The exported query AST types

Athena.js exposes the types behind findMany(...):

interface AthenaRelationSelectNode<TSelect extends AthenaSelectShape = AthenaSelectShape> {
  select: TSelect
  as?: string
  via?: string
}

type AthenaSelectShape = Record<string, true | AthenaRelationSelectNode<AthenaSelectShape>>

interface AthenaFindManyOptions<Row, TSelect extends AthenaSelectShape> {
  select: TSelect
  where?: AthenaWhere<Row>
  orderBy?: AthenaOrderBy<Row>
  limit?: number
}

This is what powers:

  • scalar field selection
  • nested relation selection
  • relation aliasing through as
  • relation disambiguation through via

Current server note:

  • schema-qualified relation selectors combined with via are not supported in this Athena release and return 400 VALIDATION_FAILED
  • relation on shapes are also unsupported on the current public server contract

Typed behavior

findMany(...) improves readability on every path, but the typing is strongest when the builder comes from fromModel(...).

Plain from<Row>(...)

On a plain runtime builder:

  • scalar fields infer from Row
  • unresolved relation leaves can fall back to unknown

Typed fromModel(...)

On a typed registry builder:

  • relation names resolve through model metadata
  • one-to-many and many-to-many relations become arrays
  • one-to-one and many-to-one relations become T | null
  • via can disambiguate when multiple joins are possible

Server routes findMany(...) depends on

Today, findMany(...) is built around existing gateway routes:

  • POST /gateway/fetch for normal compiled reads
  • POST /gateway/query for the UUID text-comparison fallback path

That means no new gateway route is required just to support the default findMany(...) behavior.

UUID fallback

When Athena.js sees an identifier-like column with a UUID-looking equality comparison, it can fall back to /gateway/query so the comparison stays deterministic:

await athena.from("form_sessions").findMany({
  select: {
    session_id: true,
  },
  where: {
    session_id: "550e8400-e29b-41d4-a716-446655440000",
  },
});

That route decision is SDK behavior, not a second public read API you need to call manually.

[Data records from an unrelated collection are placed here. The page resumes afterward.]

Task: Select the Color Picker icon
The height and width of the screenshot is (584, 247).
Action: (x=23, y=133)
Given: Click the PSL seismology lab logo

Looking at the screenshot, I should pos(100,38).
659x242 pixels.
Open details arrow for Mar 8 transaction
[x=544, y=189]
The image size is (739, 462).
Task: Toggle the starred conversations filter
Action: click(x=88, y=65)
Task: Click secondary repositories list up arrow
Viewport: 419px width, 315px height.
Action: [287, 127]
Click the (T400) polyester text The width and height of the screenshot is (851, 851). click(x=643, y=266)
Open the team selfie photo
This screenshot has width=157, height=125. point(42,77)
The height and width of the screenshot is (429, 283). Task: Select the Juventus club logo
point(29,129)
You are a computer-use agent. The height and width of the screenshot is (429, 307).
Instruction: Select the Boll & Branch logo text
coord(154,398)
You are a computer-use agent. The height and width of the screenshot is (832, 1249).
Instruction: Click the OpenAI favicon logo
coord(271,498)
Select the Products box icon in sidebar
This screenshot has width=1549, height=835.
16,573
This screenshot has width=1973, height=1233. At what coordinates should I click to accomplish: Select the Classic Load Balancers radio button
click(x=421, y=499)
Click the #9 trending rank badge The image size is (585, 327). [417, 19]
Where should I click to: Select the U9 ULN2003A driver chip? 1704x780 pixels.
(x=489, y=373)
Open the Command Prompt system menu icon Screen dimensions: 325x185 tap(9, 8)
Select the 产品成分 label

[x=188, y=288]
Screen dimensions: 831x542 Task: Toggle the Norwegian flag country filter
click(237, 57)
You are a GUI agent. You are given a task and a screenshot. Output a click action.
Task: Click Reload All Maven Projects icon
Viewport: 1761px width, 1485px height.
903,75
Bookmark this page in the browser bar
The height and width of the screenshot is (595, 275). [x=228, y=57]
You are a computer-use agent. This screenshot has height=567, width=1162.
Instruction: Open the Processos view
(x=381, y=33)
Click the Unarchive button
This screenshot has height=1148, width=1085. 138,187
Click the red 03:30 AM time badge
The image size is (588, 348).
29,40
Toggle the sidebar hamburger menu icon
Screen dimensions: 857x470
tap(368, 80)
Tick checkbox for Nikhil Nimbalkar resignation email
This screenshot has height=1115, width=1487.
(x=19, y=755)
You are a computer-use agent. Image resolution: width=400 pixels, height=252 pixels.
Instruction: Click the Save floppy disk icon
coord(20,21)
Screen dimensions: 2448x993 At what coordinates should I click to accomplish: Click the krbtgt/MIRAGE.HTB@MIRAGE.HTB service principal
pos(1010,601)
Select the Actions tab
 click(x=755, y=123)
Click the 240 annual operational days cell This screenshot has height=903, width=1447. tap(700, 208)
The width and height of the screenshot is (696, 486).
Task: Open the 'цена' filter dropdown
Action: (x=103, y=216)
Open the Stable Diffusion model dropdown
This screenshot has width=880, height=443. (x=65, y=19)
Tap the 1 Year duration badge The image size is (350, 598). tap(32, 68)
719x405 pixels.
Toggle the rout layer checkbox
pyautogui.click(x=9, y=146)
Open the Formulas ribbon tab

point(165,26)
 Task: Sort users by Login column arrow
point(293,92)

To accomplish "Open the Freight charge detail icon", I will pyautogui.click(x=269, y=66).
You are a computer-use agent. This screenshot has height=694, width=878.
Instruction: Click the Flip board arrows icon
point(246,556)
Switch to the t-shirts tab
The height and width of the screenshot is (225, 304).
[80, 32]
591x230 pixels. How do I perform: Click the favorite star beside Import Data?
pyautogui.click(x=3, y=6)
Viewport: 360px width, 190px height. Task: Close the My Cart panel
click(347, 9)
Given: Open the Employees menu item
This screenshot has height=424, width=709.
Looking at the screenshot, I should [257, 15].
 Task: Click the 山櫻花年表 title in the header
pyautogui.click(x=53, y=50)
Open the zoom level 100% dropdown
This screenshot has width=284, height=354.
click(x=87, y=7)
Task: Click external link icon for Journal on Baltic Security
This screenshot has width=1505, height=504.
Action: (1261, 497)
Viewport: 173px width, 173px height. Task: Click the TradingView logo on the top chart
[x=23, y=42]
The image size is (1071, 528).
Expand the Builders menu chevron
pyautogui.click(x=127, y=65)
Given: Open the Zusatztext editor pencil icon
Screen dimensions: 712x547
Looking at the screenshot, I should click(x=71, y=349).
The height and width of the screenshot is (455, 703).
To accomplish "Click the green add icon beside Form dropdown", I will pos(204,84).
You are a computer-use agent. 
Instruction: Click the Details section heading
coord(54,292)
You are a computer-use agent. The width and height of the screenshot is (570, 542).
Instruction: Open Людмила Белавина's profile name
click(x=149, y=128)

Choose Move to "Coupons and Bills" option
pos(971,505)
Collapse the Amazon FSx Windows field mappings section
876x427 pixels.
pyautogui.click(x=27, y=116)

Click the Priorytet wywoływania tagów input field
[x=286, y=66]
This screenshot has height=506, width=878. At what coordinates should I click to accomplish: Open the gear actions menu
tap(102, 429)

Local validation versus gateway failures

There are two failure modes to keep straight.

Local validation errors throw

If the findMany(...) input is structurally invalid, Athena.js throws before any request is sent.

Examples:

  • empty select
  • unsupported where.not shapes that cannot compile losslessly

Gateway failures return AthenaResult.error

If the request reaches the gateway and fails there, Athena.js returns a normal AthenaResult<T> with a structured error object:

const result = await athena.from("missing_table").findMany({
  select: {
    id: true,
  },
});

if (result.error) {
  console.error(result.error.message);
  console.error(result.error.status);
  console.error(result.error.endpoint);
}

What the server must support

For default findMany(...) support, the gateway only needs to preserve the compiled transport Athena.js already targets:

  • columns
  • conditions
  • sort_by
  • limit
  • the nested select-string grammar for relation reads

For Athena 2.4.0 compatibility work, that includes schema-qualified base tables such as public.chat_subscriptions and relation-side schema-qualified select tokens such as users:athena.users(id,username,image).

If the server later wants direct AST transport, that can be added as a separate capability. The current Athena.js design does not require that server work in order to use findMany(...) today, and the current Athena server release does not treat top-level AST fetch bodies as supported public input.